Brad Oberhofer signed to Glassnote last summer, and this show he played cuts from his hotly-anticipated record Time Capsules II. Much of the album is comprised from the material on his demos/EPs/previous touring repertoire. After time spent in the studio with producer Steve Lillywhite, Oberhofer’s songs have taken on a livelier dimension, and the transition was on display in full force.
Opening the night was Jeane, a group we discovered last summer via Oberhofer contributor (and sartorial wizard) Dylan Treleven. Jeane plays dance-pop that can be anywhere from dark to dreamy, with some really thick and catchy bass lines. Lead singer Paul Dally sounds a lot like Julian Casablancas with his mixture of deep crooning and feisty snarling shouts.
Up next was Pond, but not the 90s Portland band of the same name, fresh off a buzz generating stop at SXSW. Pond hit the stage bursting with energy and wasted no time in getting noticed for their oddball appearances. Guitarist with a crazy ‘fro? Check. Jittery, waifish figured guy with a bleached blonde mop? Check.

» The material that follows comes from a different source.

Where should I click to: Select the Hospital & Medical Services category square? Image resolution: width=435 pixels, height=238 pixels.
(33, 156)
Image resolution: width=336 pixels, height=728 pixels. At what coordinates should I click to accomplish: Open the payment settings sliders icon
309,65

The Aussie group danced, wrestled, hip-checked each other off of the stage and walked through the crowd. Their set had a wonderful flow to it, implemented by the drummer and his ability to push the band from song to song in blocks without a break. Interacting with the audience came later. Pond played a very wide range of styles, with everything from Delta Spirit and Deer Tick influences. Most evidently influential was a sound similar to a beached-out, plastic toned Black Sabbath, and lead singer Nick Allbrook did everything short of eating a bat to reach Prince of Darkness level stage craziness. (Hilarious: He accidentally smacked himself in the face while adjusting his microphone).
Guitarist Joseph “Orion” Ryan explained afterwards how Black Sabbath directly influenced much of the band’s writing: “there was consideration of making a 5 song EP of coke era Sabbath songs that we were gonna call ‘Coke Sabbath.’ You can hear that influence most prevalently in “Moth Wings.” He also vocalized his thoughts regarding the increasing number of new American fans who point out his resemblance to members of the douche-pop group LMFAO: “Yeah! I get that a lot now! Fuuuck thaaaat, man.”

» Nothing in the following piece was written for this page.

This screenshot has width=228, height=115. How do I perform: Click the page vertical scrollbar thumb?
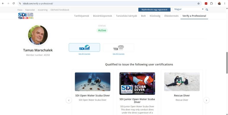pos(227,63)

Oberhofer finally got on stage at around 11 pm, and the post-SXSW homecoming set began. With much of his material previously released on his self-titled EP, the crowd eagerly sang along from the moment “Gotta Go” started up. Brad and his touring band could barely contain their energy, dancing wildly and jumping off of the drum kit at points. They sprinkled in some new album material, including the incredibly catchy “Landline” and “Cruising down FDR,” a simple summery jingle about speeding down the FDR Drive in a borrowed car. The song obviously was not written anywhere near the Brooklyn Bridge exit.
In between songs, during a long pause, the band remarked that they were concurrently being shown on Letterman, where they had previously taped: “we’re in 2 places at the same time! we’re on Letterman right now.”
At only 21 years old, Bradley Oberhofer’s energy is absolutely contagious. He routinely reaches euphoric peaks, whether feverishly strumming his guitar or shouting his trademark “OOoooh”s which are the backbone of much of his work. The man is an absolute virtuoso on any instrument and played nearly every note on the forthcoming album. He has the charm, talent, and general New Yorkiness (via Tacoma in his case) of Ezra Koenig, Avey Tare, and Julian Casablancas. Having already made quite a name for himself, it’s amazing to imagine what the future holds for him and his touring band.
Time Capsules II is out on Glassnote Records on Monday, March 26.